→ EXERCISE REQUIREMENTS
For the records that follow, work out how many lines include "agent" and give only that count.

→ SUPPLIED INFORMATION
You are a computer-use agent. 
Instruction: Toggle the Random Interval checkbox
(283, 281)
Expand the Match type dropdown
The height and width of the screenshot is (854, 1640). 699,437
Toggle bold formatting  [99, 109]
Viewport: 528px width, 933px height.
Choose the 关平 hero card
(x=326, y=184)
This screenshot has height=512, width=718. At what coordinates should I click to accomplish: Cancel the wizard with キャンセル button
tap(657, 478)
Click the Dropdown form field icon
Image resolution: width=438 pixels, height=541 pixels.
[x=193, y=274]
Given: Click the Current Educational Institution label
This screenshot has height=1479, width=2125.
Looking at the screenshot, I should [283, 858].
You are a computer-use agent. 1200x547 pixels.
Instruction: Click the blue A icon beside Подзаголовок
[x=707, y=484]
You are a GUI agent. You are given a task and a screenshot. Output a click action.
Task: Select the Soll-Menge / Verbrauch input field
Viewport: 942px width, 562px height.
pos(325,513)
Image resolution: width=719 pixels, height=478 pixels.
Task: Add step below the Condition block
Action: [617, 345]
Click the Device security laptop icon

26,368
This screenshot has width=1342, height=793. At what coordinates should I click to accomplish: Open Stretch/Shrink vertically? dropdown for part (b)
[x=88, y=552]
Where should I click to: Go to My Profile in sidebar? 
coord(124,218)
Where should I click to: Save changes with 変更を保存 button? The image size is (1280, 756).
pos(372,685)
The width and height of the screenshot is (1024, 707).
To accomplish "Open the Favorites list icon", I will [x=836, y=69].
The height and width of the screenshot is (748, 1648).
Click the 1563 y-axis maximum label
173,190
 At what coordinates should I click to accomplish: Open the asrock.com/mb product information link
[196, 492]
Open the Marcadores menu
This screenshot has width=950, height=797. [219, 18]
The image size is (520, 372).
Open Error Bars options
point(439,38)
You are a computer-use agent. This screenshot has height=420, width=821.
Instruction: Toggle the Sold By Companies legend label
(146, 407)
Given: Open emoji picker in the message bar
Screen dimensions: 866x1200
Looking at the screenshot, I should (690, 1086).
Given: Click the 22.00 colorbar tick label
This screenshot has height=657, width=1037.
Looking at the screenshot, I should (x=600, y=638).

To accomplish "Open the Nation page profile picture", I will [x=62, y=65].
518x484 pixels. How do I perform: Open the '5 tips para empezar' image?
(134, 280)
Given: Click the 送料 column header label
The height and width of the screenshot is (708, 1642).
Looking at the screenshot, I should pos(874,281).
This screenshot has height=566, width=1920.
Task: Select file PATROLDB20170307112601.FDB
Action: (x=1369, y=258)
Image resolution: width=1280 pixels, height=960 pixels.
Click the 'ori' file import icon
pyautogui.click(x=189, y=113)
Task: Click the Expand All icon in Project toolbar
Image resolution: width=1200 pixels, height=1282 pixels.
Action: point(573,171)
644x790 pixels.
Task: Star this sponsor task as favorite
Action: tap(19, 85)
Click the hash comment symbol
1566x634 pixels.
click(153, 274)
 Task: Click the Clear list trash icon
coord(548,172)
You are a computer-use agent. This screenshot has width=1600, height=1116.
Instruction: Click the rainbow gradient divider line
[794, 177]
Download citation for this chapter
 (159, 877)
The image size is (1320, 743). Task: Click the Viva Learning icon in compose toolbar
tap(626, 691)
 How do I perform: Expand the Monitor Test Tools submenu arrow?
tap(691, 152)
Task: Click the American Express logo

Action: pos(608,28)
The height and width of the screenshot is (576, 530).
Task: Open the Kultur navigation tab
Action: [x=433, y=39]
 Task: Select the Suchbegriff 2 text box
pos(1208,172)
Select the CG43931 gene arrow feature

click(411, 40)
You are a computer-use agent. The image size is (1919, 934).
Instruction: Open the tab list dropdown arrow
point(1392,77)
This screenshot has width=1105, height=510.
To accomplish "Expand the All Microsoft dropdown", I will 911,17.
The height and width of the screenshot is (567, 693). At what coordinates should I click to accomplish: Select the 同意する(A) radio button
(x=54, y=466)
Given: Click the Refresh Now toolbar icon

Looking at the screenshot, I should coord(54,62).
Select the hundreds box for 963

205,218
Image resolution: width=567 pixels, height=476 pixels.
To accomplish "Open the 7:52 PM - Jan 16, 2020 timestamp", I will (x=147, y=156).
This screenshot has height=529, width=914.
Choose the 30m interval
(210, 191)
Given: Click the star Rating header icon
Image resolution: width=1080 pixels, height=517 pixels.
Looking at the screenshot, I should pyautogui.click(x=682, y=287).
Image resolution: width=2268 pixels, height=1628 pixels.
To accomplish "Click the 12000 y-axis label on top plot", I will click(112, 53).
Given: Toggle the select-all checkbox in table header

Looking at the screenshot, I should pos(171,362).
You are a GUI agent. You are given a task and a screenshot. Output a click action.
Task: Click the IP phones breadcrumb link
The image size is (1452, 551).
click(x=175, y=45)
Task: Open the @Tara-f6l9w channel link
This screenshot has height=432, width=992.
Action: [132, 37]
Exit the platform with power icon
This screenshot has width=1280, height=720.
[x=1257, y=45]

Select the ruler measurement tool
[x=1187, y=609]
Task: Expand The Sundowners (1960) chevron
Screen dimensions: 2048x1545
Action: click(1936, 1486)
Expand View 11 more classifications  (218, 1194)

→ RESPONSE
7